▸ PROVIDED DATA:

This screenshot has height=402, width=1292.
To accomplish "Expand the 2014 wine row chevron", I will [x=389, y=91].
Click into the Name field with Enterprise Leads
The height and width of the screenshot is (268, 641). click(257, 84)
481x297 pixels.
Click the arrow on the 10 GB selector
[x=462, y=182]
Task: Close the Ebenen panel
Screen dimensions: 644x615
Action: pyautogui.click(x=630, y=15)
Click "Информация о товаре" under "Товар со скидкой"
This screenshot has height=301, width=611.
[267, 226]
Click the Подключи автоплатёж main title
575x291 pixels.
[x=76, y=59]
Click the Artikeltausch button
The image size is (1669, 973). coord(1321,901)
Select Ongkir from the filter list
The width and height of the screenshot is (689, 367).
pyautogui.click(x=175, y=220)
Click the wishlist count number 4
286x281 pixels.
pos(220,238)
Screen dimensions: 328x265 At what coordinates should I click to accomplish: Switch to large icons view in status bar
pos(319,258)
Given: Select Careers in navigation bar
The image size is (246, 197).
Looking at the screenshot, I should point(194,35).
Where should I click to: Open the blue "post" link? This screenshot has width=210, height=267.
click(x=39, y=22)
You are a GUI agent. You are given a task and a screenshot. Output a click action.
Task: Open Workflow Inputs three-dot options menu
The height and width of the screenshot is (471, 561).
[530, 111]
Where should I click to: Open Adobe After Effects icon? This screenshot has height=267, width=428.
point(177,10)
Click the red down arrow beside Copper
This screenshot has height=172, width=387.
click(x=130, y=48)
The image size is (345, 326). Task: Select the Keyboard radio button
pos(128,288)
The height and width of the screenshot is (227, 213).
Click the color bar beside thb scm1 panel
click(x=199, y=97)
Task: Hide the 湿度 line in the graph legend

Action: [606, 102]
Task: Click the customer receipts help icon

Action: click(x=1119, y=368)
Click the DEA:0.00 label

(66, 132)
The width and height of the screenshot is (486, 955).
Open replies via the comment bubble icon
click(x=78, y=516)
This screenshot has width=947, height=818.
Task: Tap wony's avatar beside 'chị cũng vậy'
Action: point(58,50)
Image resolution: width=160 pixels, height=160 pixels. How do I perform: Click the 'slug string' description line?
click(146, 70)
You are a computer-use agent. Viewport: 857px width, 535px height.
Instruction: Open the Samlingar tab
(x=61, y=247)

▸ WHAT THE TASK ASKS: All of the material must be given again exactly.

▸ OUTPUT FOR THIS TASK:
This screenshot has height=402, width=1292.
To accomplish "Expand the 2014 wine row chevron", I will [x=389, y=91].
Click into the Name field with Enterprise Leads
The height and width of the screenshot is (268, 641). click(257, 84)
481x297 pixels.
Click the arrow on the 10 GB selector
[x=462, y=182]
Task: Close the Ebenen panel
Screen dimensions: 644x615
Action: pyautogui.click(x=630, y=15)
Click "Информация о товаре" under "Товар со скидкой"
This screenshot has height=301, width=611.
[267, 226]
Click the Подключи автоплатёж main title
575x291 pixels.
[x=76, y=59]
Click the Artikeltausch button
The image size is (1669, 973). coord(1321,901)
Select Ongkir from the filter list
The width and height of the screenshot is (689, 367).
pyautogui.click(x=175, y=220)
Click the wishlist count number 4
286x281 pixels.
pos(220,238)
Screen dimensions: 328x265 At what coordinates should I click to accomplish: Switch to large icons view in status bar
pos(319,258)
Given: Select Careers in navigation bar
The image size is (246, 197).
Looking at the screenshot, I should point(194,35).
Where should I click to: Open the blue "post" link? This screenshot has width=210, height=267.
click(x=39, y=22)
You are a GUI agent. You are given a task and a screenshot. Output a click action.
Task: Open Workflow Inputs three-dot options menu
The height and width of the screenshot is (471, 561).
[530, 111]
Where should I click to: Open Adobe After Effects icon? This screenshot has height=267, width=428.
point(177,10)
Click the red down arrow beside Copper
This screenshot has height=172, width=387.
click(x=130, y=48)
The image size is (345, 326). Task: Select the Keyboard radio button
pos(128,288)
The height and width of the screenshot is (227, 213).
Click the color bar beside thb scm1 panel
click(x=199, y=97)
Task: Hide the 湿度 line in the graph legend

Action: [606, 102]
Task: Click the customer receipts help icon

Action: click(x=1119, y=368)
Click the DEA:0.00 label

(66, 132)
The width and height of the screenshot is (486, 955).
Open replies via the comment bubble icon
click(x=78, y=516)
This screenshot has width=947, height=818.
Task: Tap wony's avatar beside 'chị cũng vậy'
Action: point(58,50)
Image resolution: width=160 pixels, height=160 pixels. How do I perform: Click the 'slug string' description line?
click(146, 70)
You are a computer-use agent. Viewport: 857px width, 535px height.
Instruction: Open the Samlingar tab
(x=61, y=247)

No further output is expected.